**About this exercise**.
Quote the article about the sale of the Grey Nuns Regional Centre in full, word for word.

Last Updated: Friday - 09/24/2010
Week of February 21, 2005
Grey Nuns Centre sold for $8.7M
Aging nuns sell 1967 building to be renovated into a residence for those in need
By RAMON GONZALEZ
WCR Staff Writer
The Grey Nuns Regional Centre, home to Pope John Paul during his 1984 Edmonton visit and a popular conference centre, will soon become a residence for people with disabilities.
Due to aging and low numbers, the Sisters of Charity of Montreal, better known as the Grey Nuns, recently sold the 175,000-square-foot facility they built in 1967 for $8.7 million to the Innovative Housing Society of Canada (IHSC), an Edmonton-based organization that provides accessible housing to people in need.
Nestled in the city's west end, the 10-acre Grey Nuns Regional Centre will be renovated to provide 190 homes for about 250 seniors, persons with disabilities, and women and children in need.
Renamed Villa Marguerite in honour of the Grey Nuns' founder, the complex will feature a swimming pool, a games room and an arts and crafts room.
Rents will fluctuate between $250 for room only, and $2,500 a month, including room, meals, housekeeping, laundry and recreational services.

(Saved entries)
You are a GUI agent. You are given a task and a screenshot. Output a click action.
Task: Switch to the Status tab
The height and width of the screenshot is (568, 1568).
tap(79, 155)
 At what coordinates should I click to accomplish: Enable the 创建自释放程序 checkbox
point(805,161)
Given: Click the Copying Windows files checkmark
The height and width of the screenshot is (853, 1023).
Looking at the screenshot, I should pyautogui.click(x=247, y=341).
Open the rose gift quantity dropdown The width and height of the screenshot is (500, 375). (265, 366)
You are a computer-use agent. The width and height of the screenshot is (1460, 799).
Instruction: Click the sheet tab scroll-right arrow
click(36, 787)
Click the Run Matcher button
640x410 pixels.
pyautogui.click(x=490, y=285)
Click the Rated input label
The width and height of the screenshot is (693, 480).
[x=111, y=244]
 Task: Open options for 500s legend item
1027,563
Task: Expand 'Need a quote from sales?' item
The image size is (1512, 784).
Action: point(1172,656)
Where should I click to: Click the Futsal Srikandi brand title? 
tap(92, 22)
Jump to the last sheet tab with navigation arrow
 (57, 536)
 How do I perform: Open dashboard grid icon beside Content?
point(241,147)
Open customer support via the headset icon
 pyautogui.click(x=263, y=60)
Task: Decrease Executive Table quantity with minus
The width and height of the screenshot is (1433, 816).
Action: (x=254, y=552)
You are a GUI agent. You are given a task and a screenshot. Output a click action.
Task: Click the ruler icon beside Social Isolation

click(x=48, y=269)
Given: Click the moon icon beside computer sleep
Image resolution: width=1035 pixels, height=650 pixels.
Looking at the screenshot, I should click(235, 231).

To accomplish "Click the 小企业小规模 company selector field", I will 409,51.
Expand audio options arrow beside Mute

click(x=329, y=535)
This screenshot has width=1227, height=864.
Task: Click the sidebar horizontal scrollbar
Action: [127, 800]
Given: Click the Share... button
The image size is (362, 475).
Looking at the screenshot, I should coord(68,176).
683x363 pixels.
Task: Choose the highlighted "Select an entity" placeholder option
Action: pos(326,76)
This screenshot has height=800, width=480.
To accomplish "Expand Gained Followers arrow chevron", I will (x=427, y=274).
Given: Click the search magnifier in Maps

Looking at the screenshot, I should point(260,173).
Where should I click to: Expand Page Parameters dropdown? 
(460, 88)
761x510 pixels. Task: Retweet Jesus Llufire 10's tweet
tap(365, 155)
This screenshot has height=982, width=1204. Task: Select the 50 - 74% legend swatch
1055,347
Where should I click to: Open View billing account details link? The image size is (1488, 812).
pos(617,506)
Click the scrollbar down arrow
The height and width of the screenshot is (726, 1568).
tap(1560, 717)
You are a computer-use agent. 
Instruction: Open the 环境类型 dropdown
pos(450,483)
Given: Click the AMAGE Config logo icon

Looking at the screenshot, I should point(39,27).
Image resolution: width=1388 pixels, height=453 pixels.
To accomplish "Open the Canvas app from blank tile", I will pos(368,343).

**Answer area**.
Last Updated: Friday - 09/24/2010
Week of February 21, 2005
Grey Nuns Centre sold for $8.7M
Aging nuns sell 1967 building to be renovated into a residence for those in need
By RAMON GONZALEZ
WCR Staff Writer
The Grey Nuns Regional Centre, home to Pope John Paul during his 1984 Edmonton visit and a popular conference centre, will soon become a residence for people with disabilities.
Due to aging and low numbers, the Sisters of Charity of Montreal, better known as the Grey Nuns, recently sold the 175,000-square-foot facility they built in 1967 for $8.7 million to the Innovative Housing Society of Canada (IHSC), an Edmonton-based organization that provides accessible housing to people in need.
Nestled in the city's west end, the 10-acre Grey Nuns Regional Centre will be renovated to provide 190 homes for about 250 seniors, persons with disabilities, and women and children in need.
Renamed Villa Marguerite in honour of the Grey Nuns' founder, the complex will feature a swimming pool, a games room and an arts and crafts room.
Rents will fluctuate between $250 for room only, and $2,500 a month, including room, meals, housekeeping, laundry and recreational services.